Es el mandatario quien decide poner en pausa las relaciones con España o quien se le va con todo al gobierno austriaco, al que califica de arrogante y prepotente por no querer prestar el penacho de Moctezuma. Es a quien gobiernos de todo el mundo le han mandado cartas expresando su preocupación por las reformas emprendidas en el país y que, a pesar de todo ello, piensa que ha hecho tan buen trabajo que ha logrado aumentar la reputación de México en el mundo.

Es quien utiliza el artículo 89 constitucional de no intervención y respeto a la autodeterminación de los pueblos a contentillo y conveniencia. Así, un día voltea para otro lado cuando existen grotescas e indiscutibles violaciones de derechos humanos en países como Venezuela, Cuba o Nicaragua, donde, además sus gobiernos son francas dictaduras, y al otro le da asilo político a Evo Morales por razones humanitarias cuando renunció como presidente de Bolivia tras conflictos internos.

La política exterior está en manos de un hombre que desprecia viajar porque a su juicio “la mejor política exterior es la interior”. Sin embargo, cuando tampoco está bien lo interior y alguien se lo hace ver, como recientemente lo hizo el gobierno de Estados Unidos al poner el dedo en la llaga por los asesinatos de  periodistas, les manda decir que están desinformados y que son candil de la calle, vamos, que no se metan y que los trapos sucios se lavan en casa.

El tabasqueño es a quien no le importa enmendarle la plana a su canciller, Marcelo Ebrard, cuando éste muestra un poco de independencia y juicio, como sucedió la vez que, a última hora, decidió mandar a un representante del gobierno mexicano a la toma de protesta de Daniel Ortega, a pesar de que el secretario de Relaciones Exteriores había dicho que no, o cuando obligó a Ebrard a despedir a la escritora Brenda Lozano como agregada cultural de España.

El problema de López 

Obrador es que trae la brújula exterior extraviada, siempre a destiempo, siempre metido en sus pleitos personales domésticos contra periodistas, organismos autónomos o persiguiendo a sus fantasmas del pasado. Por eso, cuando se recrudeció la tensión  entre Rusia y Ucrania y todo el mundo hablaba del conflicto bélico, de las consecuencias y del peligro que se avecinaba, la primera reacción del mandatario fue tomárselo tranquilo, seguramente queriendo evitarse la fatiga. Fue hasta el 24 de febrero, que, finalmente, ¡aleluya, aleluya!, el país, a través del representante permanente de México ante las Naciones Unidas, Juan Ramón de la Fuente y de Marcelo Ebrard, fijaron la posición de condena de la invasión rusa a territorio ucraniano.

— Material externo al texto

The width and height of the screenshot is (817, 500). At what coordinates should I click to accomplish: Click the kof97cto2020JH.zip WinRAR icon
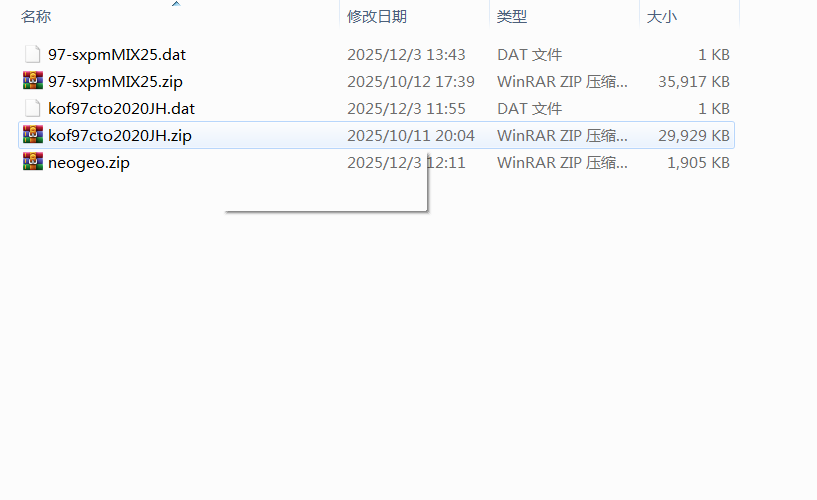pyautogui.click(x=32, y=135)
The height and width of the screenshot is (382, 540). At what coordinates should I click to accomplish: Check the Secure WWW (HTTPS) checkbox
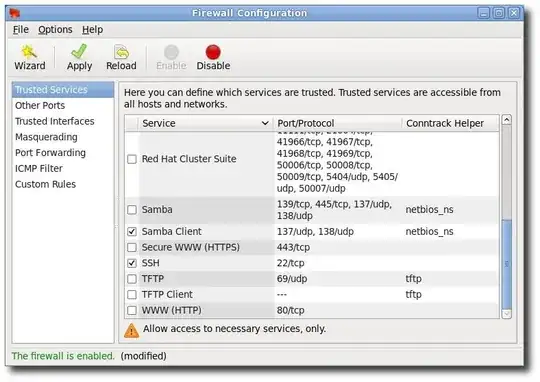pyautogui.click(x=132, y=247)
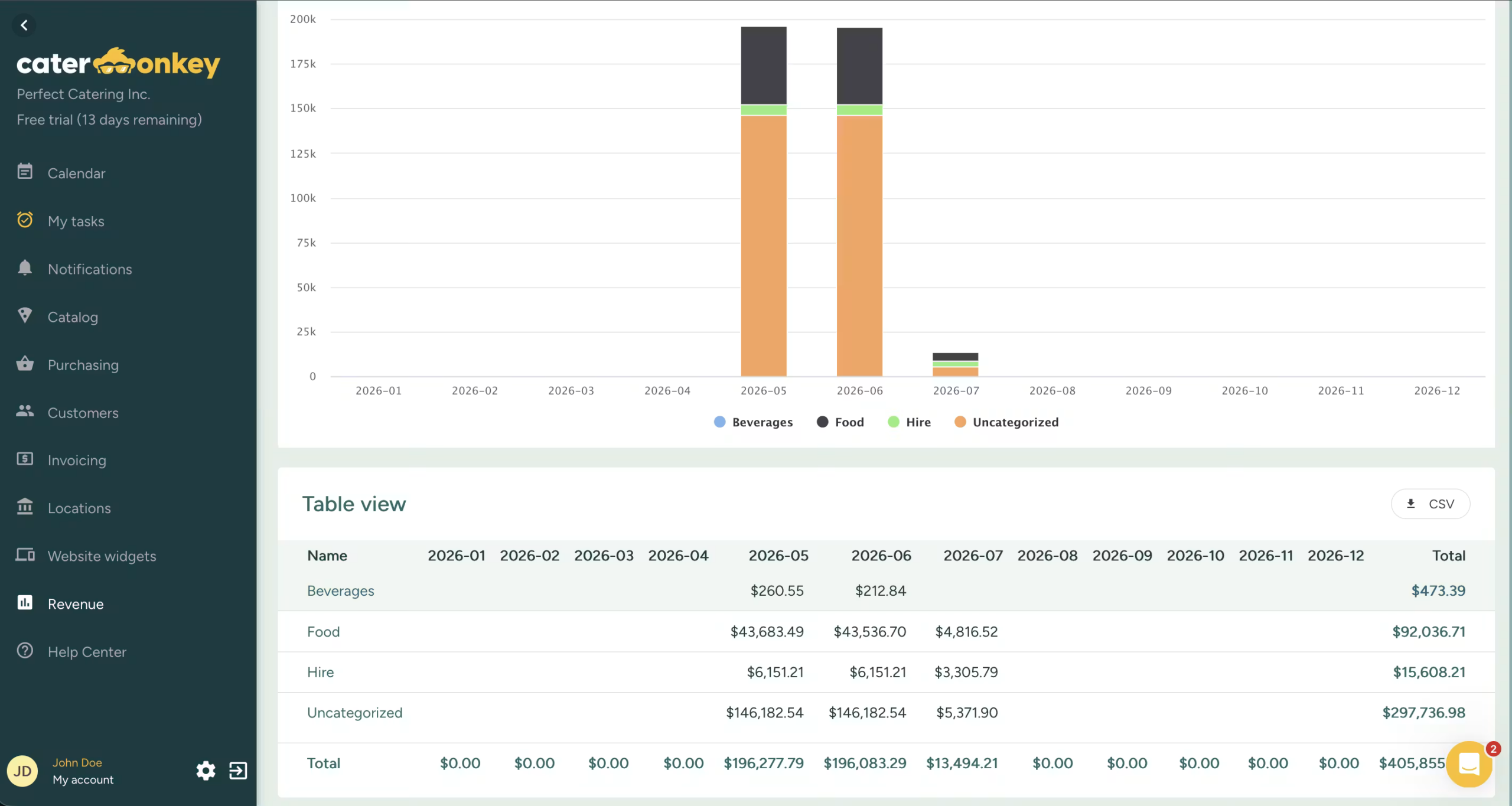Go to Website widgets menu item
This screenshot has width=1512, height=806.
(102, 556)
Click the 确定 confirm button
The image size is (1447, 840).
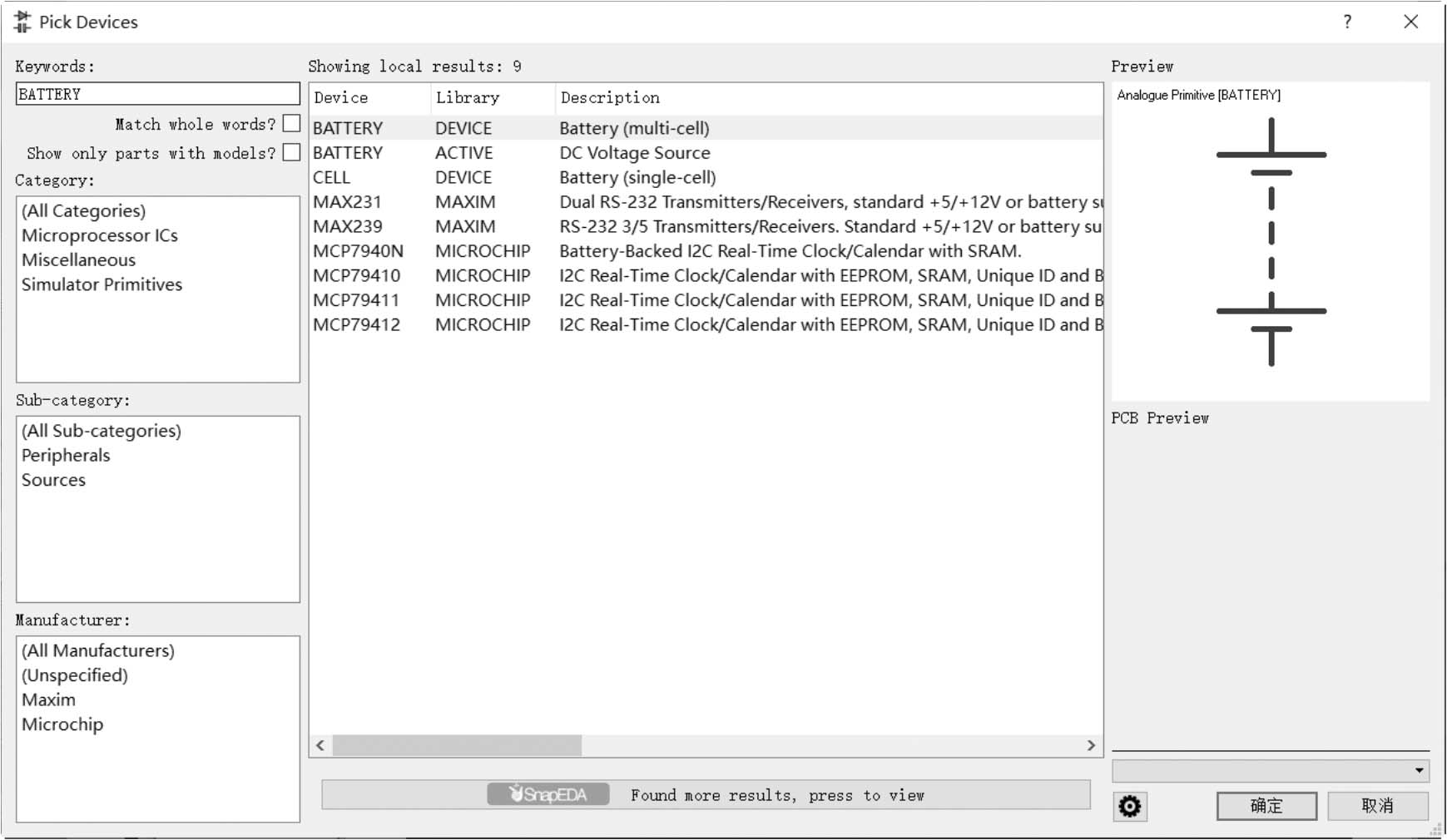pos(1266,805)
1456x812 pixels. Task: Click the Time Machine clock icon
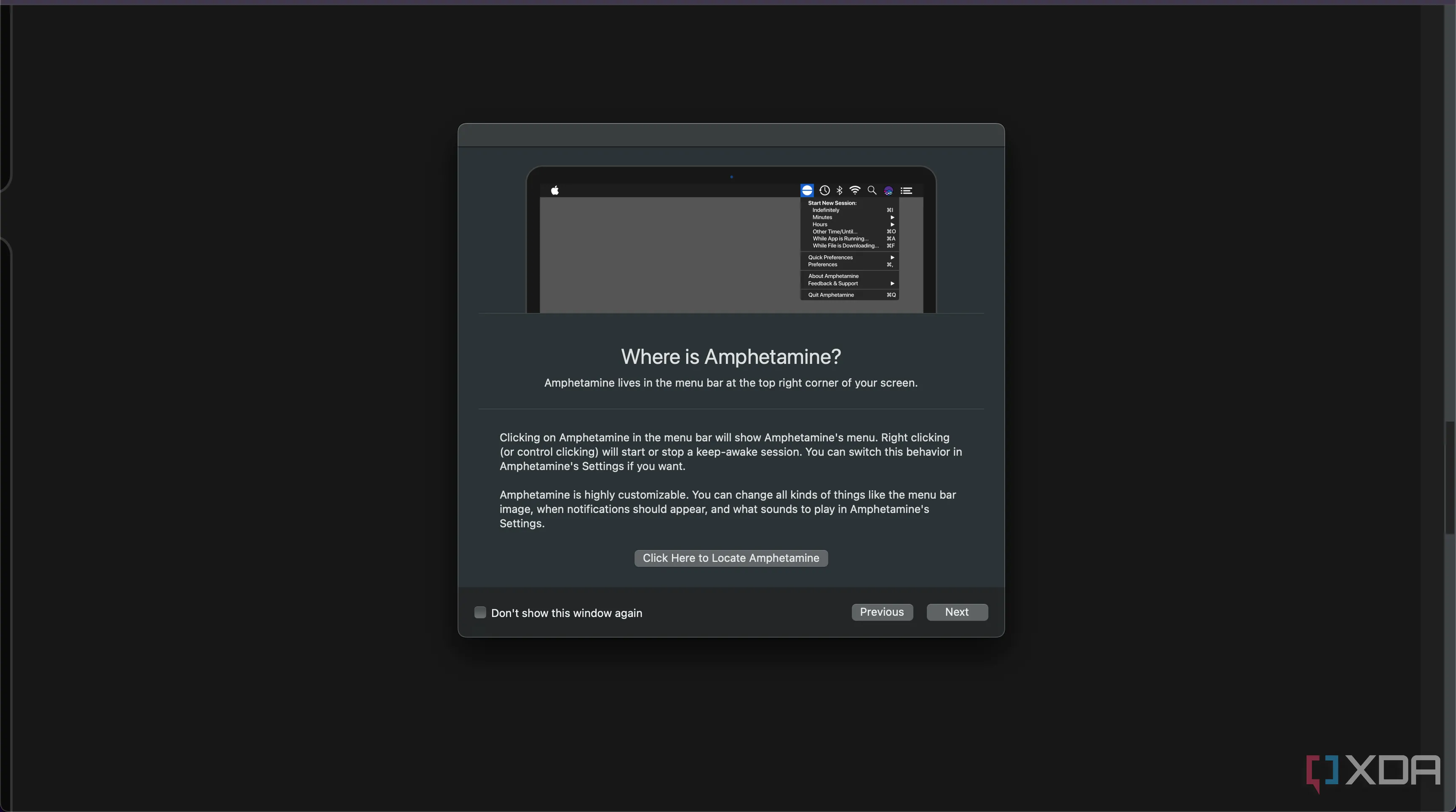pos(824,190)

El presidente mexicano es quien cree que su propuesta de “rechazar o condenar cualquier invasión, de cualquier potencia”, es un parteaguas en la política exterior. Nadie le ha dicho, que, junto con enviar observadores, condenar es lo que mejor le sale a las Naciones Unidas y organismos internacionales. Alguien le debería explicar al mandatario que hace muchos, muchos años alguien le ganó la idea.

Tal vez la estrategia del Presidente es evitar que algún gobierno invada al país, pues, cuando lo intenten, no sabrán ni dónde está.